Cybersecurity researchers have identified a chain of serious remote code execution vulnerabilities affecting multiple high-profile AI inference frameworks from Meta, Nvidia, Microsoft, and major open-source projects. The findings reveal that insecure code patterns were copied across repositories, creating a systemic threat across the broader AI ecosystem.
A Vulnerability Spreading Through Code Reuse
According to security firm Oligo, the weaknesses share a common root. Developers reused code containing unsafe ZeroMQ and Python pickle operations, inadvertently replicating the same exploitable flaw across several frameworks. The issue first appeared in Meta’s Llama Stack before spreading into Nvidia TensorRT-LLM, vLLM, SGLang, and the Modular Max Server.
The vulnerable pattern relied on ZeroMQ’s recv_pyobj() function to receive objects before immediately passing the input into Python’s pickle.loads(). Since pickle can execute arbitrary code during deserialization, any unauthenticated ZeroMQ socket exposed to the network effectively became a remote execution vector.
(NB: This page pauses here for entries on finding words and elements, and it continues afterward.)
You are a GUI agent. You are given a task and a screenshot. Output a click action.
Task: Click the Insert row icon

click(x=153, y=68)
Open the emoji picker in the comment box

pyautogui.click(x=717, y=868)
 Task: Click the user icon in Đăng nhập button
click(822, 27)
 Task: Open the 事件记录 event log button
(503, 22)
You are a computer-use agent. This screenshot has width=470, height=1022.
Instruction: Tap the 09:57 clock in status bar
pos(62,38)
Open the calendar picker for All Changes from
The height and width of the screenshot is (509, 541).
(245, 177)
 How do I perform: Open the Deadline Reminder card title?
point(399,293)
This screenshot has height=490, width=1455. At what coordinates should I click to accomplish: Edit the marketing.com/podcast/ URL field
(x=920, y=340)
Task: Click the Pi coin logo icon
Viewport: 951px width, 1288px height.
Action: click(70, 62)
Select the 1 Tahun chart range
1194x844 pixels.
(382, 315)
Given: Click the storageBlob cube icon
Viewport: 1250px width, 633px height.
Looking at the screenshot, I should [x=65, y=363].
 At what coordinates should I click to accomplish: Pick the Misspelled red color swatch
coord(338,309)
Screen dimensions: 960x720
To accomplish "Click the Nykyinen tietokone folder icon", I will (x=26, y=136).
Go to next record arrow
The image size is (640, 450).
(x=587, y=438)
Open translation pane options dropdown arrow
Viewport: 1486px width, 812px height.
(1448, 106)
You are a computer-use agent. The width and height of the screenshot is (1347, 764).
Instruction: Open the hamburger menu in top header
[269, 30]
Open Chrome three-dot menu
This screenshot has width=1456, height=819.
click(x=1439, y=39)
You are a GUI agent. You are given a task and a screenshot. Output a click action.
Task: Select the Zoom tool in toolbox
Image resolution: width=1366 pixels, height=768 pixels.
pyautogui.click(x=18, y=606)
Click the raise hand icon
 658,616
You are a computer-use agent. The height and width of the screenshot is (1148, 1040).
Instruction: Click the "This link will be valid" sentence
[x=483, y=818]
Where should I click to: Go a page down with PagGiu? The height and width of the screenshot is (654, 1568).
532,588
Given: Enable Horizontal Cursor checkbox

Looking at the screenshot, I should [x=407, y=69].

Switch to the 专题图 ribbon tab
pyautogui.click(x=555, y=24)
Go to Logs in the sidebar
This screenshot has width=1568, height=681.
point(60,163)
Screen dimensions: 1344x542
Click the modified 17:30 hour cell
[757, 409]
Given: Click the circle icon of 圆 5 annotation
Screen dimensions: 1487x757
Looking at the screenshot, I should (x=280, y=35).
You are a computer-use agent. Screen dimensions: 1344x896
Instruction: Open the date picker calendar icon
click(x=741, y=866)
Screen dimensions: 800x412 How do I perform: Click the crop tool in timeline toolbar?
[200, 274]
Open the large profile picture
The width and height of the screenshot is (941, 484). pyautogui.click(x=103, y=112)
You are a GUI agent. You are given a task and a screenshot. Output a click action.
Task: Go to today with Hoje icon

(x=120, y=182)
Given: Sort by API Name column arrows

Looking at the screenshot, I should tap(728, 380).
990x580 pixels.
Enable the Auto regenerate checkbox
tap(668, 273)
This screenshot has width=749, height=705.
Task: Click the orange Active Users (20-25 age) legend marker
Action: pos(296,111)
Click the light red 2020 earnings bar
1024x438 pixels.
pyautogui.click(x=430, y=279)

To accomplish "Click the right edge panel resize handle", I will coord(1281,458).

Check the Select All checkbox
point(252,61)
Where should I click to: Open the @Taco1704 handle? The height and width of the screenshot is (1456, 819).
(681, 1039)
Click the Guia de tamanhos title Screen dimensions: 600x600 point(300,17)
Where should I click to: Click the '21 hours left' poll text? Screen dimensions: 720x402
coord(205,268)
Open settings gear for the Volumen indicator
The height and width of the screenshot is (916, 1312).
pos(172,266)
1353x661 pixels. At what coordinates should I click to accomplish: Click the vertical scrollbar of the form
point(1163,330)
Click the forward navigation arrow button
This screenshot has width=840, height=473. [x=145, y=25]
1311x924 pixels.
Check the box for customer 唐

How the Security Issue Propagated Across the AI Ecosystem
Oligo researchers noted numerous instances where files were copied nearly line-for-line between different projects. Some even carried comments such as “Adapted from vLLM,” indicating that the insecure design was transferred without deeper security review.
Oligo refers to this widespread vulnerability pattern as “ShadowMQ,” highlighting how flaws in communication modules silently replicate across repositories. Because AI frameworks increasingly serve as foundational layers for enterprise deployments, contaminated code can have far-reaching consequences.
Patches Issued Across Major Frameworks
The flaw was initially reported to Meta in September 2024 and assigned CVE-2024-50050. Meta responded by replacing unsafe pickle-based operations with safer JSON serialization methods. This triggered a broader audit across the industry, uncovering similar vulnerabilities in:
• vLLM (CVE-2025-30165)
• Nvidia TensorRT-LLM (CVE-2025-23254)
• Modular Max Server (CVE-2025-60455)
Updated versions have since been released, and vendors have encouraged developers to upgrade immediately. Many organizations were found running inference servers with open ZeroMQ endpoints exposed on the public internet, increasing the likelihood of exploitation.
Why the Vulnerability Poses a Major Threat to AI Infrastructure
The affected inference servers process model weights, confidential user prompts, and sensitive workloads. If exploited, attackers could execute arbitrary code on GPU clusters, elevate privileges, exfiltrate proprietary models, implant persistent malware, or deploy GPU miners. The attack path could compromise both cloud and on-premise deployments.
The risk is heightened by the widespread use of frameworks such as SGLang, which has been adopted by leading players including xAI, AMD, Intel, Nvidia, Oracle Cloud, LinkedIn, and Google Cloud.
Warnings and Recommendations from Security Experts
Oligo emphasized that the vulnerability reflects deeper structural challenges in the AI software supply chain. Rapid development cycles, dependency reuse, and a rush to build high-performance inference servers have left critical gaps in security assurance.
Developers are urged to upgrade to patched releases, including Meta Llama Stack v0.0.41 or later, Nvidia TensorRT-LLM 0.18.2, vLLM v0.8.0, and Modular Max Server v25.6. Additional best practices include restricting pickle usage, enforcing HMAC and TLS authentication in ZeroMQ channels, and training development teams to identify unsafe serialization patterns.
A Wake-Up Call for AI Security
The ShadowMQ incident underscores how quickly security flaws can propagate through the AI landscape when widely copied design patterns go unreviewed. As enterprise AI adoption accelerates, the industry faces a growing need for rigorous security standards to prevent small mistakes from turning into ecosystem-wide vulnerabilities.